Youtubers que pagan guardaespaldas para 'cazar' vendedores ambulantes
Un vídeo viral muestra a dos jóvenes con un guardaespaldas que recuerda a Jason Statham agrediendo a un vendedor ambulante en una zona turística. El incidente, grabado y subido a internet, ha reabierto el debate sobre los límites del contenido de confrontación y la legalidad de estas prácticas.
El modus operandi de los 'cazaturistas'
La escena es conocida: un vendedor ofrece una pulsera como «regalo», luego exige dinero, y si el turista se niega, se produce una tensión que a veces deriva en insultos o forcejeos. En este caso, los youtubers decidieron responder con un puñetazo propinado por su acompañante, un individuo con experiencia previa en otros vídeos similares. El vendedor, según testigos, había estado persiguiendo y acosando a los jóvenes durante cinco minutos, pidiéndoles dinero e incluso ofreciendo droga.
La grabación y posterior difusión busca generar repercusión, pero plantea serias dudas legales. Mientras unos defienden que el vendedor «se lo buscó» por su conducta violenta y estafadora, otros señalan que la respuesta fue desproporcionada y que grabar la agresión para subirla a internet demuestra una peligrosa búsqueda de protagonismo.
El negocio de la confrontación en redes
Detrás de estos vídeos hay un modelo de negocio: cuanta más polémica, más visitas. El guardaespaldas ya ha aparecido en otros canales, siempre «soltando un gancho», según los comentarios. La estrategia recuerda a la de otros youtubers que buscan conflictos con personas vulnerables para obtener contenido viral. La pregunta es si estos métodos son denunciables o si simplemente explotan un vacío legal.
Algunos usuarios reclaman que la fiscalía actúe de oficio, mientras que otros consideran que el vendedor ambulante es parte de un problema estructural en zonas turísticas, donde la coacción a turistas se ha normalizado. La realidad es que ambos lados tienen responsabilidades, y la Justicia tendrá que pronunciarse.
¿Legítima defensa o agresión premeditada?
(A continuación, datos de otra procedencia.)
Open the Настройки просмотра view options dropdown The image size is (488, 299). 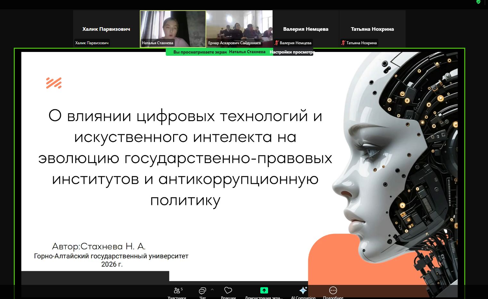292,52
El debate jurídico es complejo. Si el vendedor no llegó a agredir físicamente, ¿la respuesta del guardaespaldas fue legítima defensa? Los youtubers aseguran que se sentían acosados, pero grabar y tener preparado a un especialista en artes marciales sugiere premeditación. Además, el hecho de no devolver la pulsera y provocar al vendedor añade dudas sobre su buena fe.
Mientras tanto, el vendedor, aunque su modus operandi sea reprobable, ha recibido un puñetazo que le ha podido causar lesiones. En cualquier caso, la viralidad del vídeo no debería sustituir al proceso judicial.
La proliferación de este tipo de contenidos plantea una pregunta incómoda: ¿estamos asistiendo al nacimiento de una nueva forma de vigilantismo digital, donde cualquiera con un móvil y un guardaespaldas puede hacer justicia por su cuenta?